Morton Buildings – Custom Construction at its Finest

October 11, 2014

Morton Buildings innovates and improves as a post-frame construction leader.

When it comes to street cred, 100-plus years provides a lot.

Morton Buildings has been a family-run entity since its 1903 founding as the Interlocking Fence Company by the Getz family, among the earliest of settlers in Morton, Ill. The initial enterprise emerged as a major supplier to farmers, specializing in woven and barbed wire, posts, braces and gates.

Expansion ultimately moved the company into roofing materials and other home goods, which made its catalog a must-have for Midwest farmers. In fact, it still operates from the same building featured on a catalog cover from the 1920s. Its modern-day wheelhouse of post-frame construction sprang up during World War II, when government imposed limits on how much farmers could spend on construction.

Poles could be used to hold up trusses and framing could be put around it, which provided farmers with the buildings they needed while controlling costs. The company began building operations in corn cribs before making the “pole barn” a major aspect of the operation. Initially, customers would contract to have a Morton-style building from Interlocking Fence Company, before operations ultimately transitioned to focus on construction and hastened the name change to Morton Buildings.

The market has since grown far beyond the early farm infrastructure.

“I think a farmer may have gone to church gathering on a Sunday and heard someone talk about how the church needed a new building, but wasn’t sure how to go about building it or getting the money to build it,” said Dan Nyberg, Morton’s sales analysis and training manager. “He might have considered his own machine shed and said, ‘I could fit 300 people in my shed if we need to,’ and one thing led to the next.”

Morton employs a staff of professional builders, some of whom have been with the business for more than 45 years.
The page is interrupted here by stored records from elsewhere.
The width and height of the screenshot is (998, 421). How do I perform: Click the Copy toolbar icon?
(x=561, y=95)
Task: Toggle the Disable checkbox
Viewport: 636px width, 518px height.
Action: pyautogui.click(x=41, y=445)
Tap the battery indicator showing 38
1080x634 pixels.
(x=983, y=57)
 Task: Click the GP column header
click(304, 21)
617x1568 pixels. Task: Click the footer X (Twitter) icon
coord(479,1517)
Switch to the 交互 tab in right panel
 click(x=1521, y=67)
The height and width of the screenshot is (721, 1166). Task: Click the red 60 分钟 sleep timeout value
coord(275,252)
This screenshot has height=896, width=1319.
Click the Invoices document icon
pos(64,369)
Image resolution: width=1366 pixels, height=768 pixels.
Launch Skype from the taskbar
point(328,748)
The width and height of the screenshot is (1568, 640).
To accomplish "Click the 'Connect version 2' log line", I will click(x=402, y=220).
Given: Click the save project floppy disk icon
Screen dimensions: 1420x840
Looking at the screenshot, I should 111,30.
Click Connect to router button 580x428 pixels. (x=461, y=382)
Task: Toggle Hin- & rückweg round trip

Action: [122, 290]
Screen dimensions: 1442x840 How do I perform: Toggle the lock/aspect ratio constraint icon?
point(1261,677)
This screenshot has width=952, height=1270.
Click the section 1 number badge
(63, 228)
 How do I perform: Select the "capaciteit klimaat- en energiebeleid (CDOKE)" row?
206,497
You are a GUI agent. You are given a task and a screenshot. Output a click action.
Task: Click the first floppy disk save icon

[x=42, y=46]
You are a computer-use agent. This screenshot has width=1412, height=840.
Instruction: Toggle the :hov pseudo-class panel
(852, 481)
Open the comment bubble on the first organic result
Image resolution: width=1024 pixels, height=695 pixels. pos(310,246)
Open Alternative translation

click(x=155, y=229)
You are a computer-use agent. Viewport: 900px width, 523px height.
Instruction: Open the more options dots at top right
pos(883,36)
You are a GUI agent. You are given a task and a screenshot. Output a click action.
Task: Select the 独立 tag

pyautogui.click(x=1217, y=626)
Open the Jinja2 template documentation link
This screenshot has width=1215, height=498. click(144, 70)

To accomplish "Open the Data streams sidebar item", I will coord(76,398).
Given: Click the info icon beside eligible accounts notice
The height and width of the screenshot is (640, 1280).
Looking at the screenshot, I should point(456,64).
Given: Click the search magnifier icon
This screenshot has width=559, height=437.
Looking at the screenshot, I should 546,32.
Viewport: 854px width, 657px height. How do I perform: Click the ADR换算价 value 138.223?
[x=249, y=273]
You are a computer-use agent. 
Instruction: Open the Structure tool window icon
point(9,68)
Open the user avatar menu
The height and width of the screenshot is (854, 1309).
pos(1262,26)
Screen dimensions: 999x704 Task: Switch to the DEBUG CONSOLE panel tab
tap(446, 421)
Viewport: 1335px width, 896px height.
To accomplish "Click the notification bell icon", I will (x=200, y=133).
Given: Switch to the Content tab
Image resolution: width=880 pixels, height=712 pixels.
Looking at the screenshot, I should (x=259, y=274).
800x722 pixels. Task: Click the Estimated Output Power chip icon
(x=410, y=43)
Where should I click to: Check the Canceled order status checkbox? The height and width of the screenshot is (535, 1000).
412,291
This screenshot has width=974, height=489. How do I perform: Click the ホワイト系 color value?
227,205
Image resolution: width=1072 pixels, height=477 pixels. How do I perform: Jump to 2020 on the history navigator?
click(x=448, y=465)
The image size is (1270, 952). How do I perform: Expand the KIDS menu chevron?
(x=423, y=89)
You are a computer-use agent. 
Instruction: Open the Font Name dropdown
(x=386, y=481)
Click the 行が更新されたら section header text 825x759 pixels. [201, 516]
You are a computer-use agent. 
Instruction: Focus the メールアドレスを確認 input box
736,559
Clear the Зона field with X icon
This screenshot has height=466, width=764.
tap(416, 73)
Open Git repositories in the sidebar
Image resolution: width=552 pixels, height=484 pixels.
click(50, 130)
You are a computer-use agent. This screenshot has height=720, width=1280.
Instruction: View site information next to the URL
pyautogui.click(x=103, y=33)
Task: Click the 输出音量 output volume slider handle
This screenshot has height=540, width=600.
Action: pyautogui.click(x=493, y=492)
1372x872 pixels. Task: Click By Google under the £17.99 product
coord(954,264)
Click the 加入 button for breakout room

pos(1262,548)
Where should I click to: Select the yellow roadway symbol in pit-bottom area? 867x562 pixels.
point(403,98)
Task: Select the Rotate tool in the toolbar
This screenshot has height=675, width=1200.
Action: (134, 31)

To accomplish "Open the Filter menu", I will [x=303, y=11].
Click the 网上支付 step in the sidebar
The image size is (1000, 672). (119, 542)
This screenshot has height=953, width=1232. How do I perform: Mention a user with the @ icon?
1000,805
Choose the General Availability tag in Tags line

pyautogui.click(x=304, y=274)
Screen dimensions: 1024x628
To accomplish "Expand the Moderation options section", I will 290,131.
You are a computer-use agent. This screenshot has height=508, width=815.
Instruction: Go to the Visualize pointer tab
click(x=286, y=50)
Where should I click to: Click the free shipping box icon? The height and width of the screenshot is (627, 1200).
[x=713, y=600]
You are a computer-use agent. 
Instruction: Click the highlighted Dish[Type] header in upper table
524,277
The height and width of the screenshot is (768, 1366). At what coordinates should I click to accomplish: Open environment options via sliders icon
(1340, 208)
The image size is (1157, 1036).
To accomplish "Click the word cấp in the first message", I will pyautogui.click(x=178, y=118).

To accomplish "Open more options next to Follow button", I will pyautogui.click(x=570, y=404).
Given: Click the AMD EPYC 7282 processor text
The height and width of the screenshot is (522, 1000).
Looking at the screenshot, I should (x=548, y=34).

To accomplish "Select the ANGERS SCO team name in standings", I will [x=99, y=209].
Nyberg, who’s approaching 25 years, still refers to himself as a “middler,” while claiming the roster of experience has enabled greater efficiency and quality for a customer base across 36 states.

The more things stay the same, however, the more they change.

“It is much different today,” he said. “The focus in the past was more on a product. You would purchase a building and if it met your expectations, you were happy. Today, people not only want a quality building, but they also want to be able to enjoy the experience of purchasing the building and watching that building go up. There’s a broader expectation of the market. There is a concern, ‘How quick can you get back to me? How fast can you design and configure the building? When is it going to happen and how it is going to happen? What is the crew like?’ People still want a quality building, but they also want an enjoyable experience in buying and watching that construction take place – that’s what we provide.”

Morton has shown signs of recovery since the Great Recession, which it endured in part by enhancing focus on agriculture products, a demand which was less impacted during the darkest downturn days. Demand began increasing across the board by 2012 and 2013, including structures for storage of boats, four-wheelers and airplanes.

“We can be positioned the best in company health when we have a broad range of niches we’re active in,” Nyberg said. “The ag sector has been good and office or warehouse development never totally disappeared, but was running at low level. We’ve seen pick-up in that as well as residential projects, and are much more confident in terms of forward growth than we were a few years ago.”

The post-frame space, in fact, swelled when other building niches were struggling mightily.

“Suddenly, builders were at the table wanting a piece of the business which never existed before,” he said. “People are coming and going all the time, not knowing whether or not they’ll be around isn’t healthy attitude verification on the customer side of things.”

After implanted in the ground or surface-mounted to a foundation, columns support additions in trusses and framing components that include wall girts and roof purlins. As an engineered building system, the modality has cost savings and energy efficiency advantages when compared to traditional building methods, without any lessening of quality or aesthetics.
“We’re one of the best kept secrets in construction,” Nyberg said. “There’s a certain stigma some niches have when people think about building. When we’re talking to a church group, doctor or lawyer looking to build a new office, it’s not uncommon for them to have a miss-held perception. They all want something that looks classy, and they’ll say, ‘We can’t use a pole barn.’ But some do their homework, and we’ve seen a growing percentage of customers coming, not simply drawn by perception of lower costs, but actually understanding the complete package of advantages.

“You don’t have cold spots as compared with stud wall construction, where for every 16 or 24 inches you have a stud that’s basically going to result in a cold spot in the wall.”

In post frame construction, full blankets of insulations can be applied column to column, creating a barrier. The design also enhances the insulation value from wall to wall in ceilings.

“You can make the building look however you want it to look and function however you want it to, too,” Nyberg said.

AT A GLANCE
WHO: Morton Buildings
WHAT: Post-frame construction company whose products include pole barns, equestrian buildings and steel buildings
WHERE: Corporate headquarters in Morton, Ill.